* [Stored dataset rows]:
— start —

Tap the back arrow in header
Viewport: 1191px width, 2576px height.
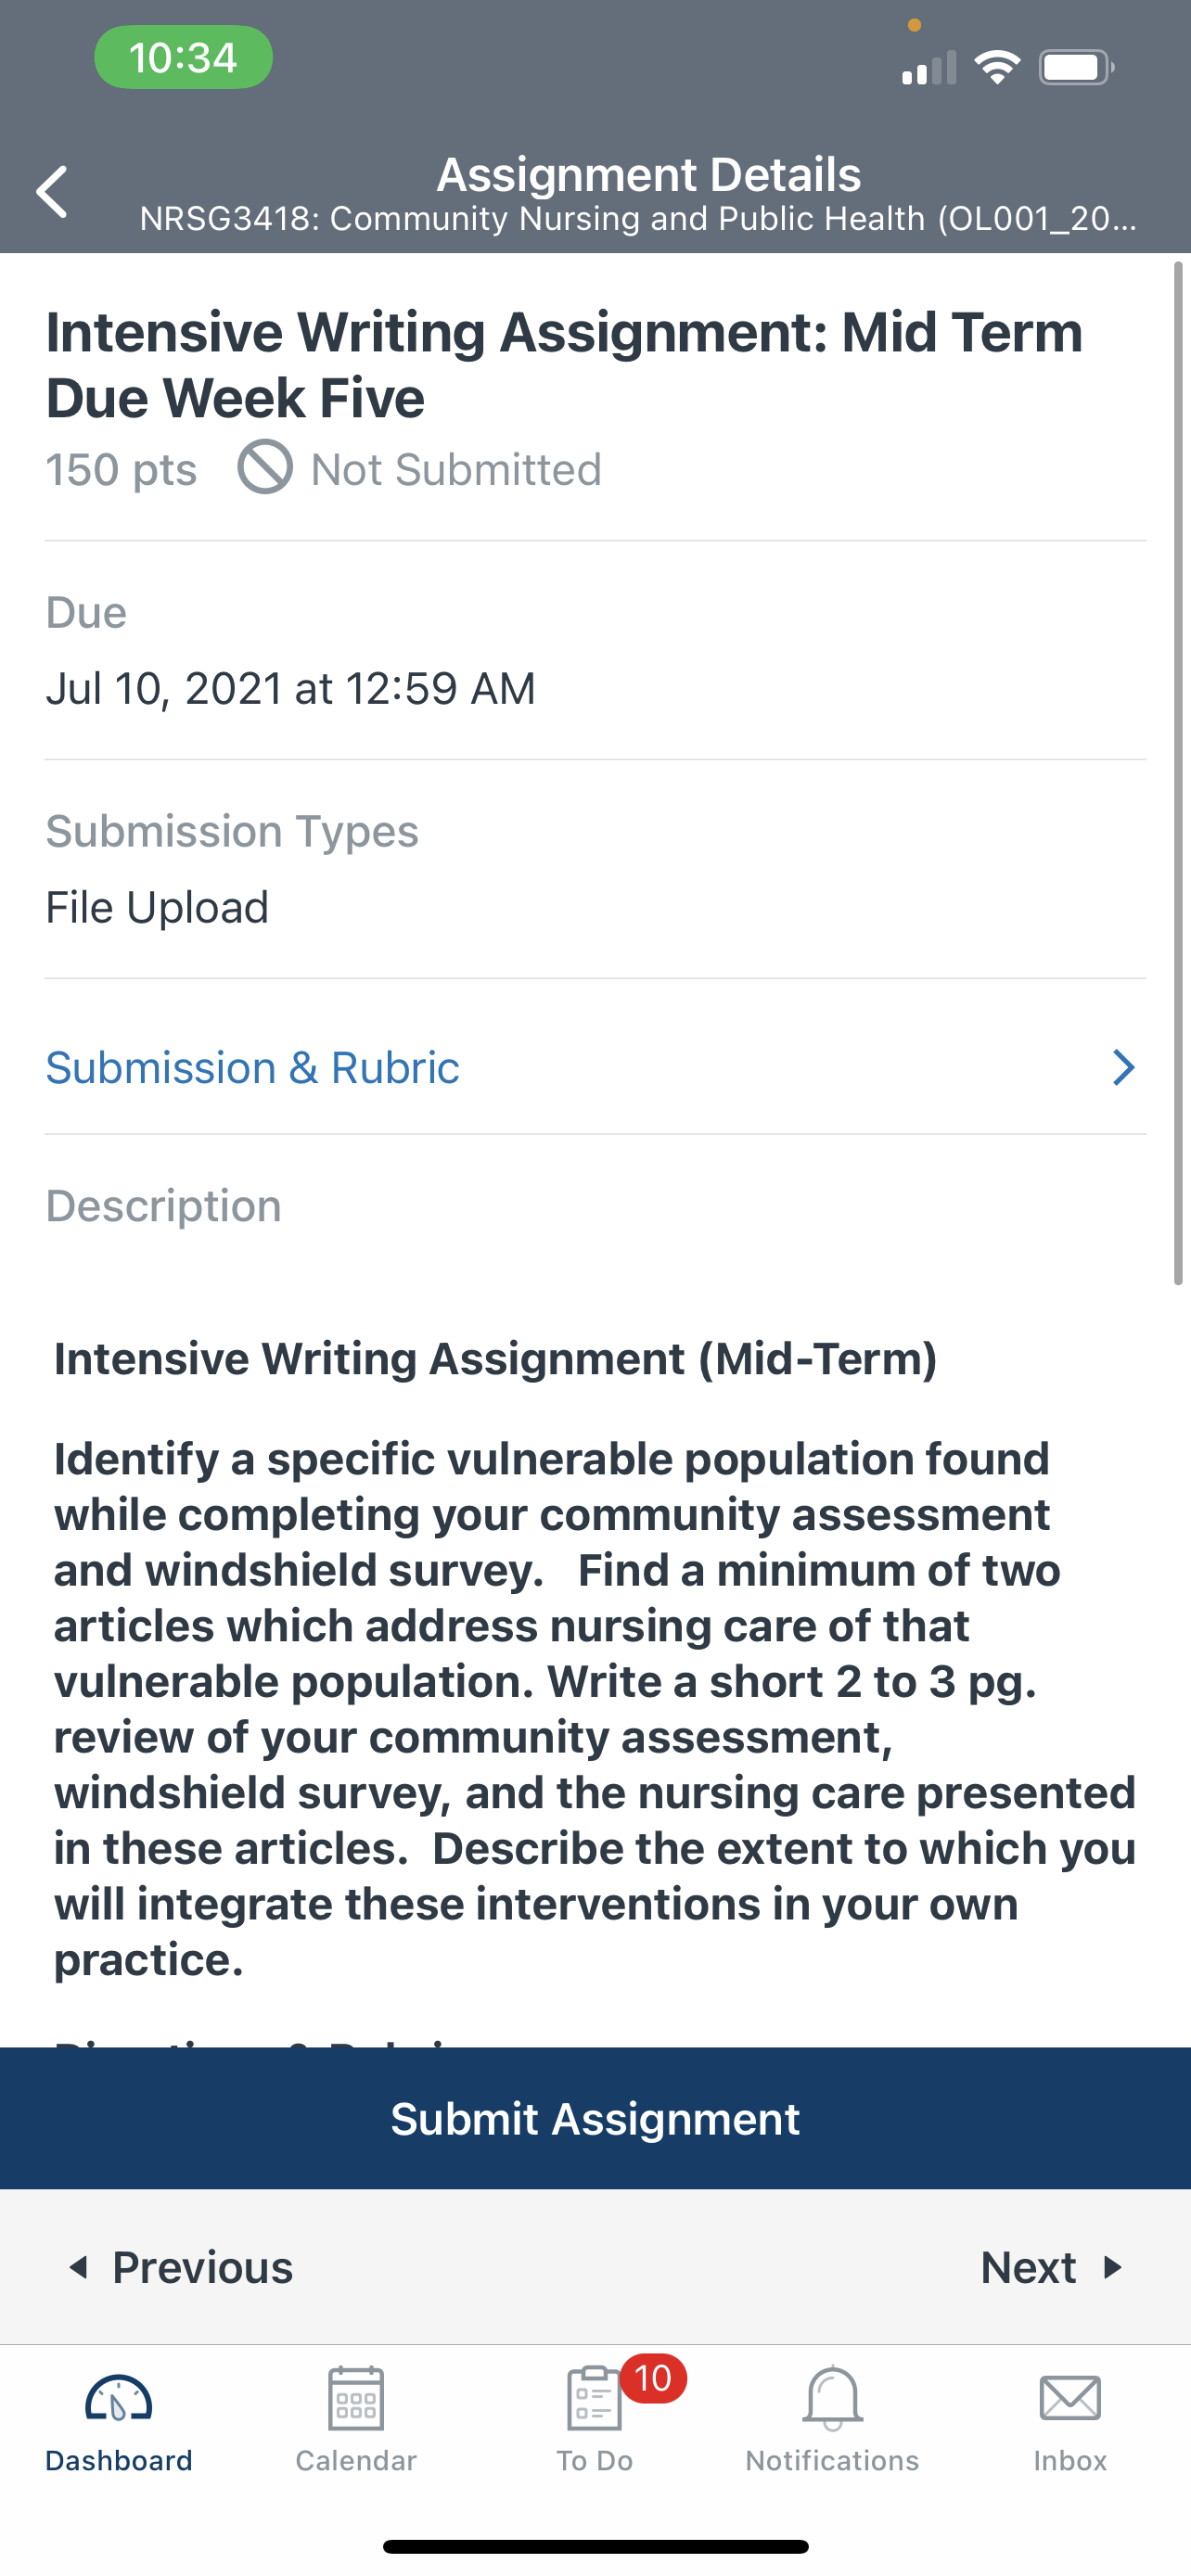pos(52,192)
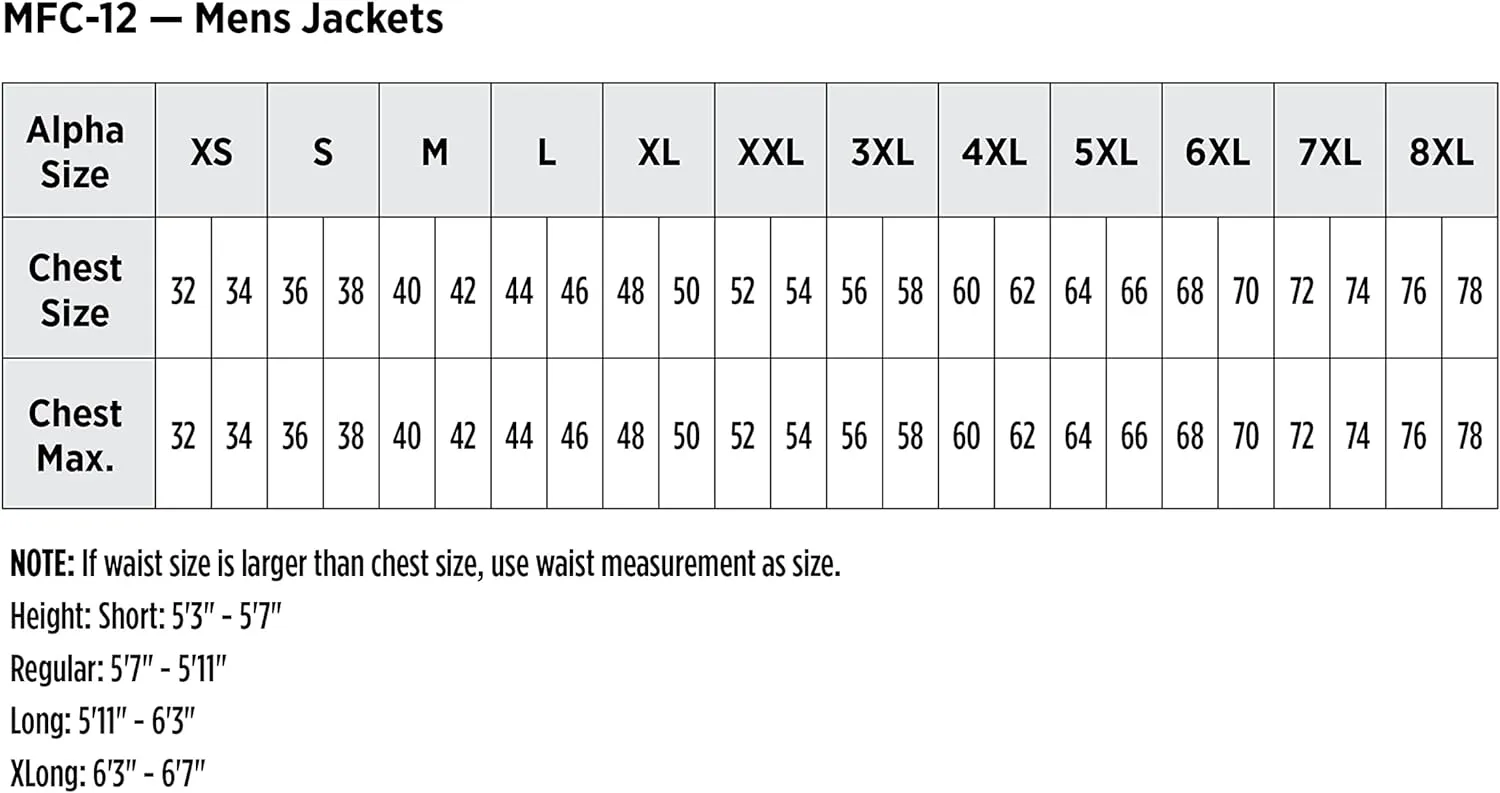
Task: Click the Regular 5'7" - 5'11" height line
Action: point(118,669)
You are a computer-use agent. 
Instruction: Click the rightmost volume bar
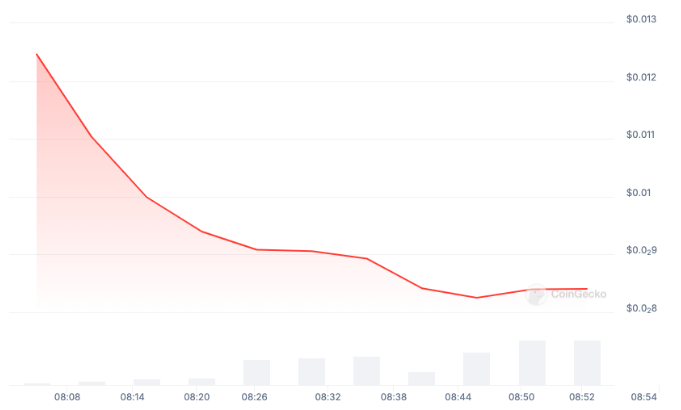point(587,362)
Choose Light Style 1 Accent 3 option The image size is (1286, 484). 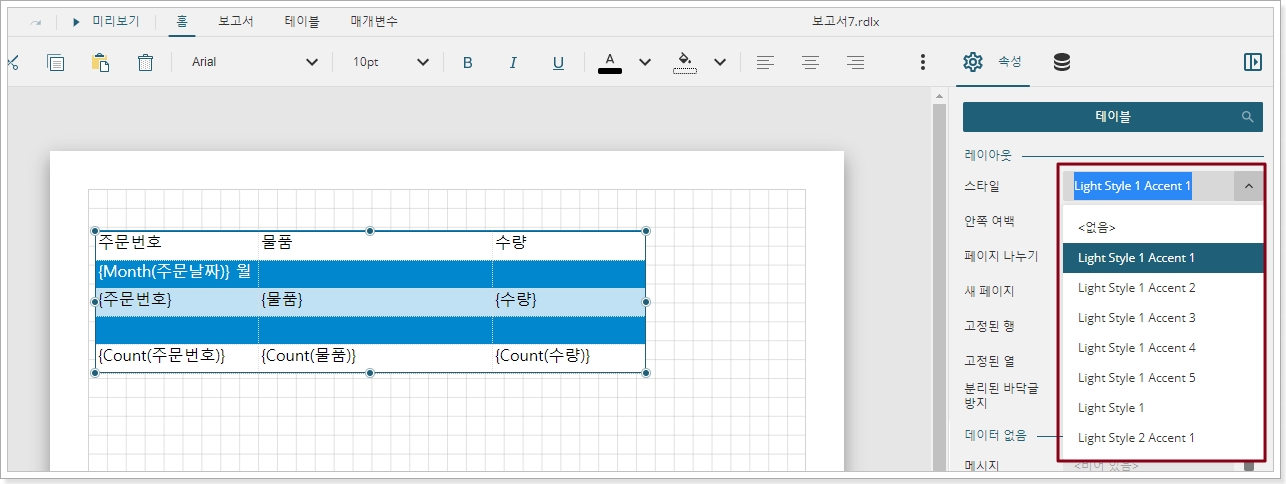point(1136,318)
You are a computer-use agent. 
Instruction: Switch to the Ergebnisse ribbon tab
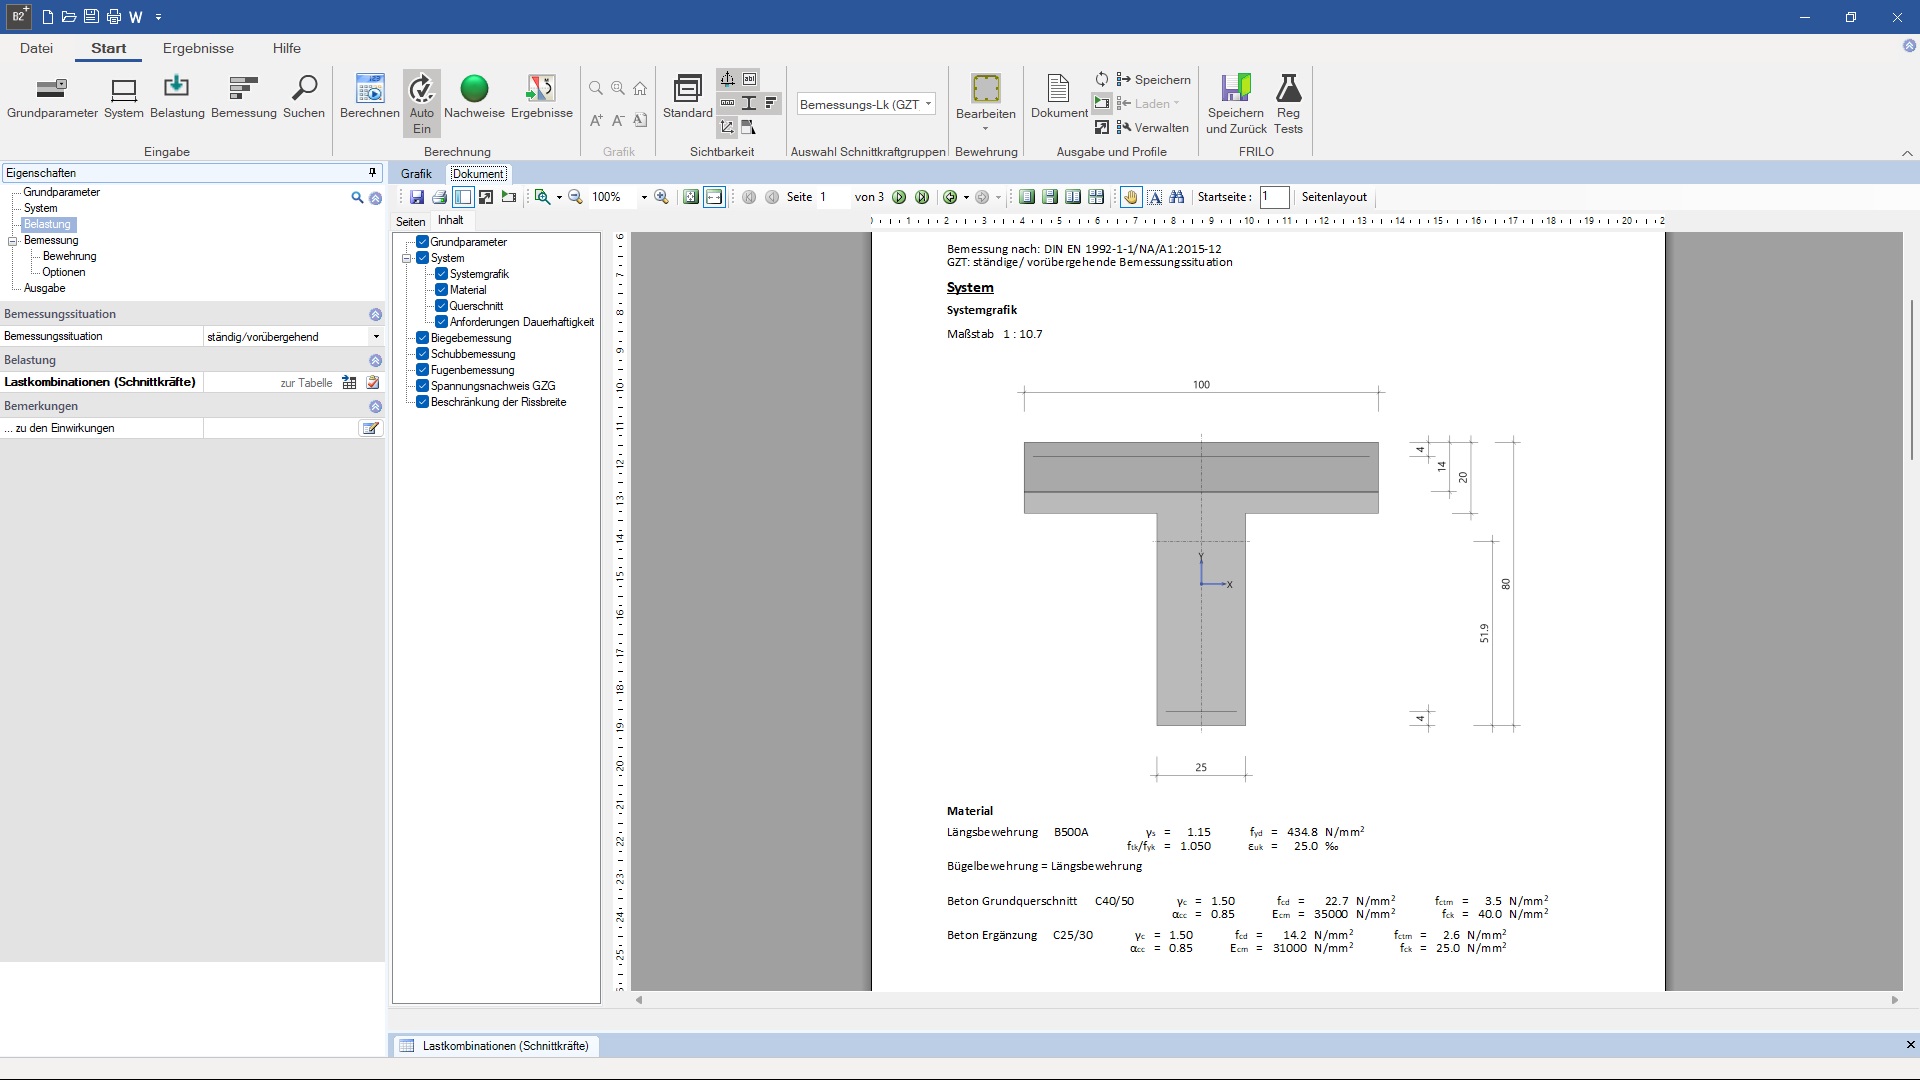pyautogui.click(x=198, y=48)
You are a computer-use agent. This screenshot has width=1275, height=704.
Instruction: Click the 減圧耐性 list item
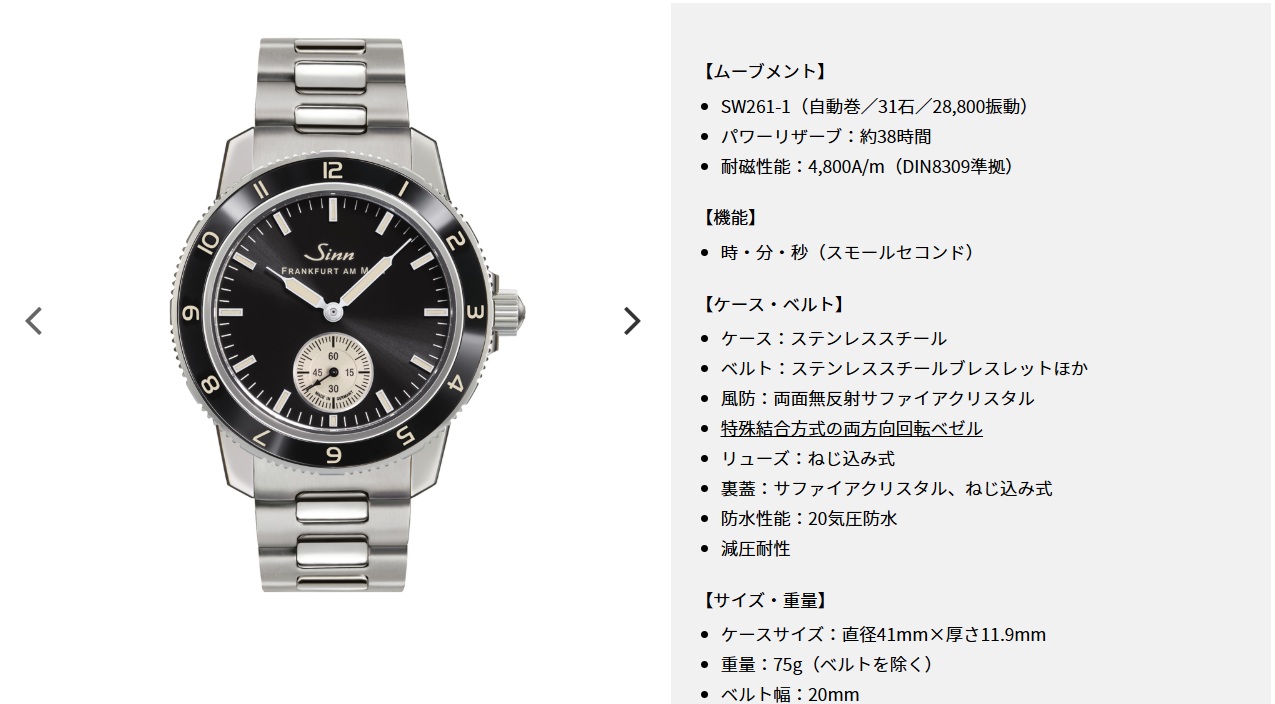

— end —

Can you write out the rows word for word, starting with the line that contains "You are a computer-use agent. This" and continuing through the end of the rows, leaving out any pictures?

You are a computer-use agent. This screenshot has width=1275, height=704.
Instruction: Click the 減圧耐性 list item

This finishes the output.